### Your goal
What is the number of lines in these entries that contain "computer"? State it alone.

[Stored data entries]
§ §
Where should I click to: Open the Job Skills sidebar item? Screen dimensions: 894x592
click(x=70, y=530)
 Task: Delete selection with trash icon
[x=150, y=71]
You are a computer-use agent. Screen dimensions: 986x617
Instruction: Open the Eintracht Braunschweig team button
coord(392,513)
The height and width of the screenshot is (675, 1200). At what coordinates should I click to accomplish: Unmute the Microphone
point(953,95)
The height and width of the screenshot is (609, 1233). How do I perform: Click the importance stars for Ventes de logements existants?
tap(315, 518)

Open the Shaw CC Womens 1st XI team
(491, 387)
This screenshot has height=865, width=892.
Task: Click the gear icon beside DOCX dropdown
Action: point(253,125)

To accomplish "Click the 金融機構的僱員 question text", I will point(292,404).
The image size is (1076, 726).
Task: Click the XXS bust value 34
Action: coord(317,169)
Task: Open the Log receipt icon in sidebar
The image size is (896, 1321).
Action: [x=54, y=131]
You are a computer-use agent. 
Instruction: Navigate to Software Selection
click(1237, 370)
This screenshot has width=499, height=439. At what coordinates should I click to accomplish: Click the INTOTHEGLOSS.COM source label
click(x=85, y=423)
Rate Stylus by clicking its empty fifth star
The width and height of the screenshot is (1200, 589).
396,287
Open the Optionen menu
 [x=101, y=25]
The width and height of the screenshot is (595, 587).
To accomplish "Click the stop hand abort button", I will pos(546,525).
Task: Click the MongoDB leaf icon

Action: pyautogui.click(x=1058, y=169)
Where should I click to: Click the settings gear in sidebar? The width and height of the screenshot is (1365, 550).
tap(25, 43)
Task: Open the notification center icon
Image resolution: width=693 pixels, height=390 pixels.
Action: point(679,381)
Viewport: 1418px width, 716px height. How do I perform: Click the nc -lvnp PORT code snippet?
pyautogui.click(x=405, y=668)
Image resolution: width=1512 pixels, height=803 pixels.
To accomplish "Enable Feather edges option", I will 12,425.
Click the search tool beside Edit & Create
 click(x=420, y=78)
§ §
### Exercise result
2